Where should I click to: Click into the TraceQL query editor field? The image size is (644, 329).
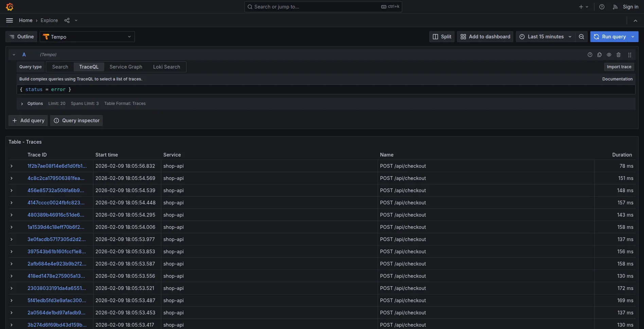click(306, 90)
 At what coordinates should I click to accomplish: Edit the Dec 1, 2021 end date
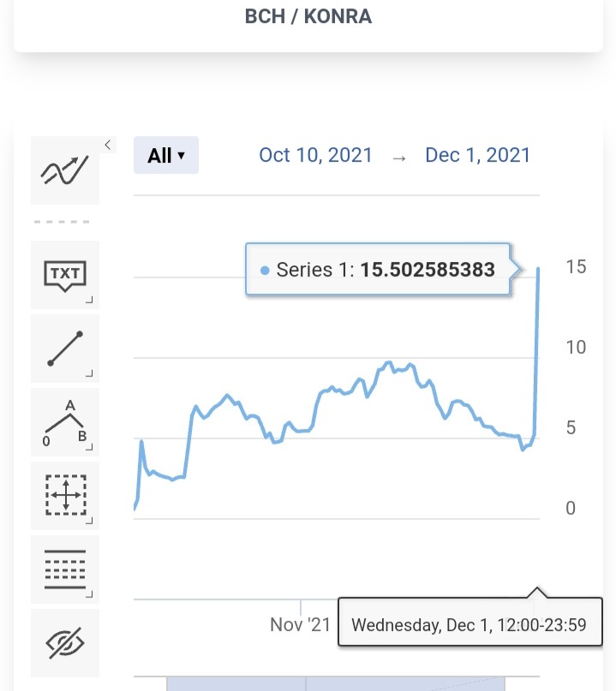[x=477, y=155]
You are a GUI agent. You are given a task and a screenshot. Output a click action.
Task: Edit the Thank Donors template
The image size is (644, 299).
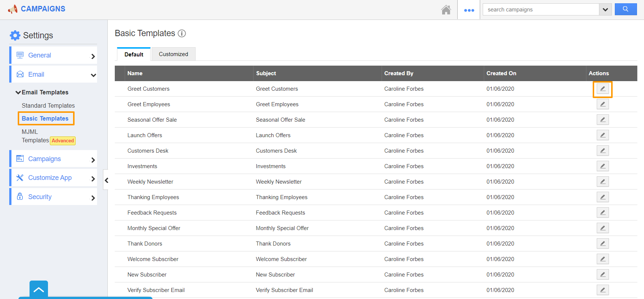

_What you are asked to do_
Starting at the line that contains "At what coordinates", write out every line through the end of the entries above exactly, and omit the pictures.

_Response below_
 At what coordinates should I click to accomplish: Edit the Dec 1, 2021 end date
[x=477, y=155]
You are a GUI agent. You are given a task and a screenshot. Output a click action.
Task: Edit the Thank Donors template
The image size is (644, 299).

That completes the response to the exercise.